You are viewing a plain text version of this content. The canonical link for it is here.
Posted to java-user@lucene.apache.org by Max Metral <ma...@artsalliancelabs.com> on 2008/04/17 20:08:26 UTC
Word split problems
In our app, we search for businesses. So here's an example:
Lululemon Athletica
I'd like any of these search terms to work for this:
Lulu lemon
Lu Lu Lemon
Lululemon
What strategy would be optimal for this kind of thing (of course keeping
in mind negative matches are also bad)? Right now we're using Snowball
Analyzer.
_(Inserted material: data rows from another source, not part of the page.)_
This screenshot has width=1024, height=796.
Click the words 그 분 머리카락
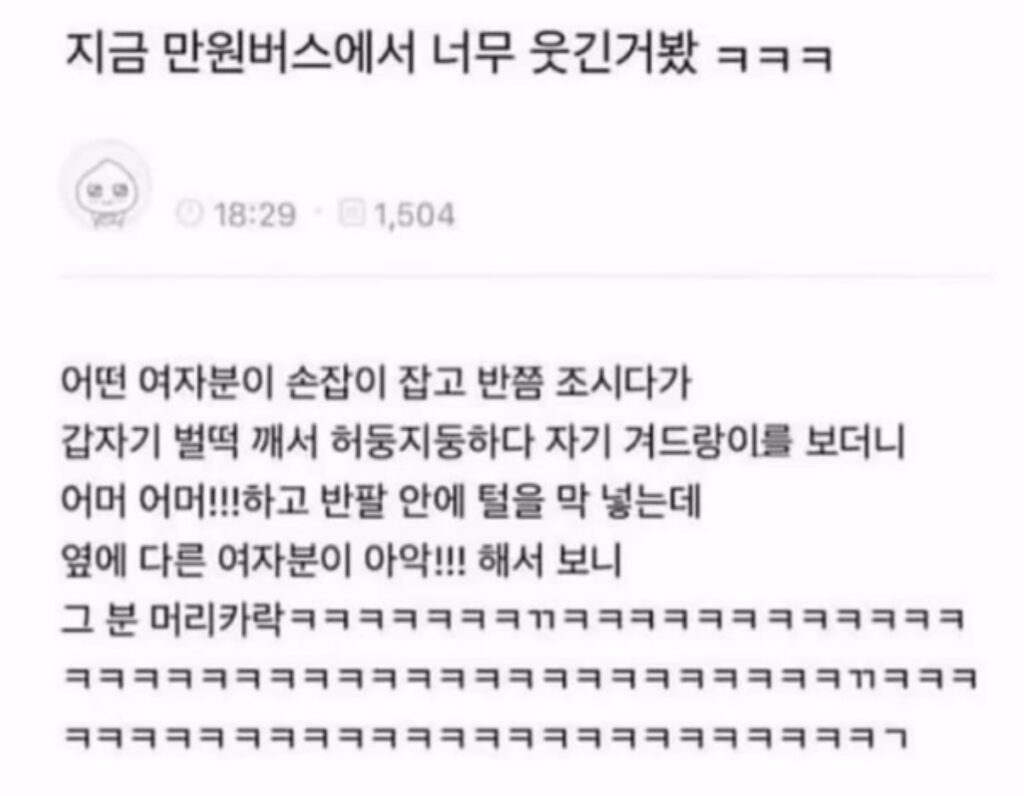click(x=172, y=619)
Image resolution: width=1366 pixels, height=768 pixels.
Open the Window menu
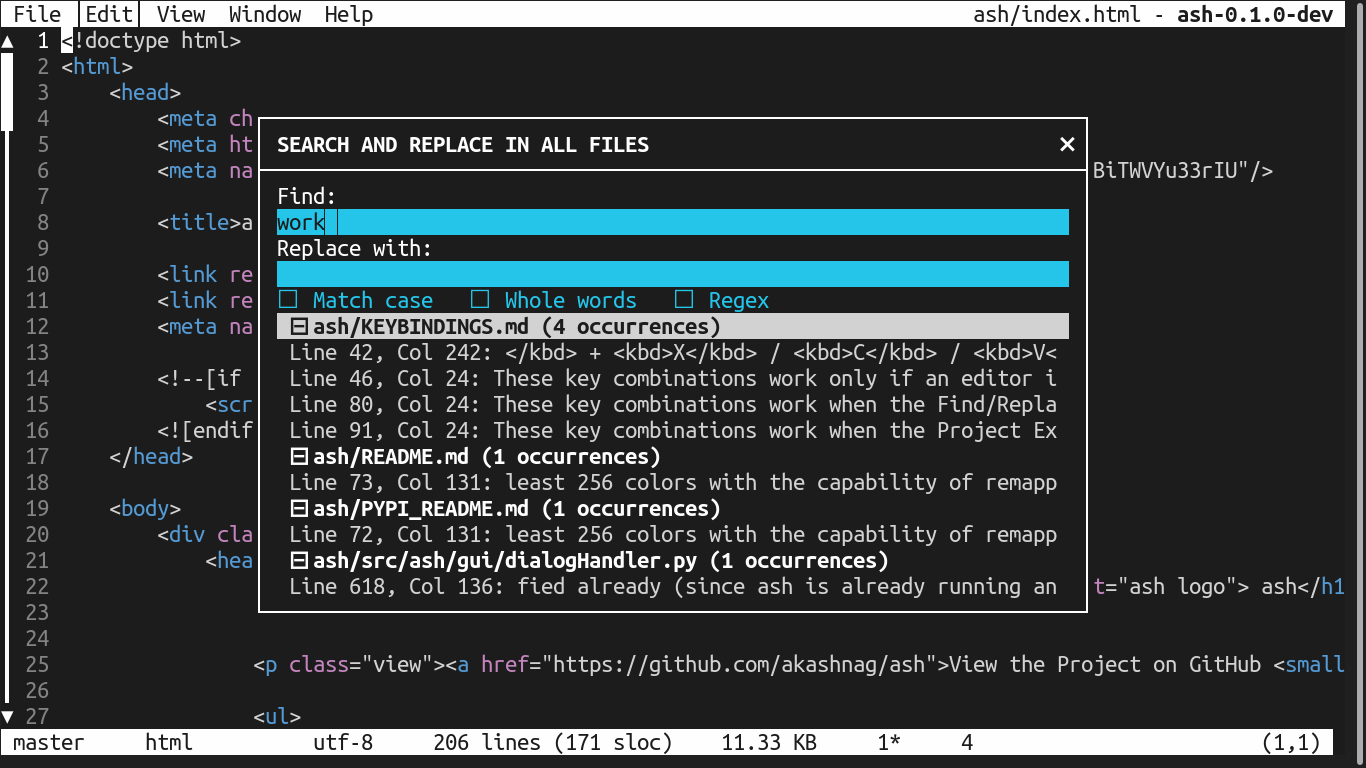click(264, 13)
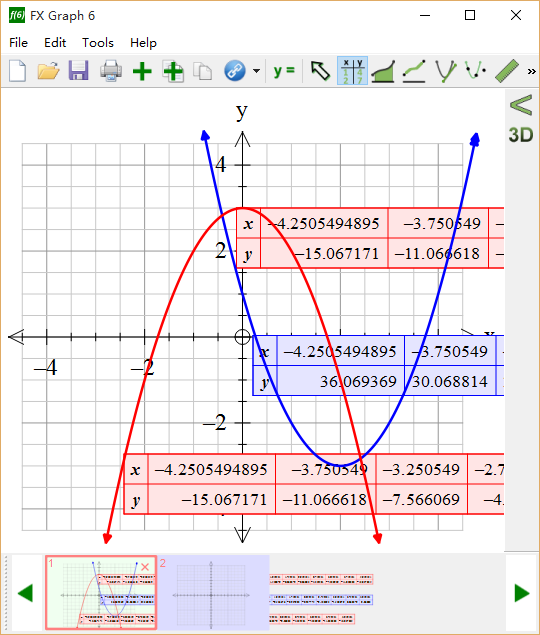Open the Tools menu
540x635 pixels.
[98, 43]
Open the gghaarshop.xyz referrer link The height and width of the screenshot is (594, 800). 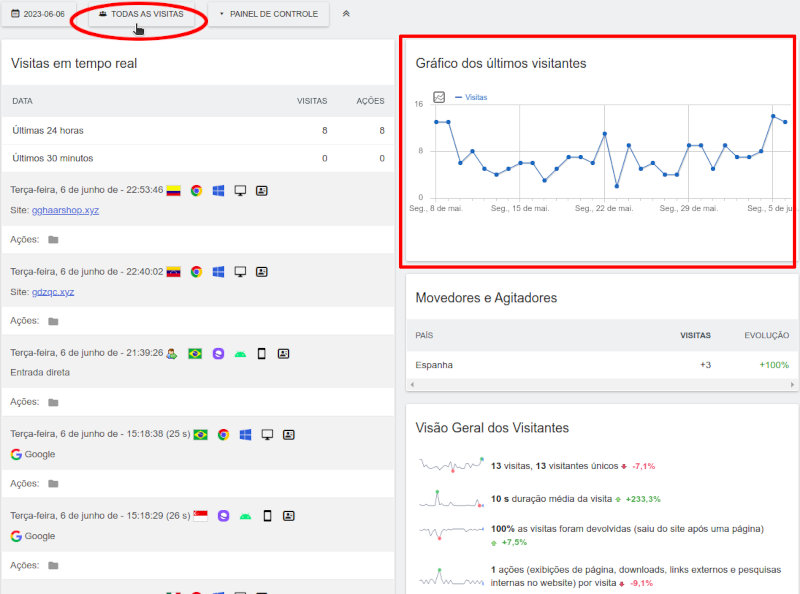click(65, 210)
It's a wiki, so one answer so far has been "let the user
deal," and we have a way of specifying "also known as", but for this
case I feel like that shouldn't be required.
Thanks!
--Max
http://boston.povo.com
RE: Word split problems
Posted by Max Metral <ma...@artsalliancelabs.com>.
It's probably about 100,000 entries per "thing that it would care about
at once".
-----Original Message-----
From: Karl Wettin [mailto:karl.wettin@gmail.com]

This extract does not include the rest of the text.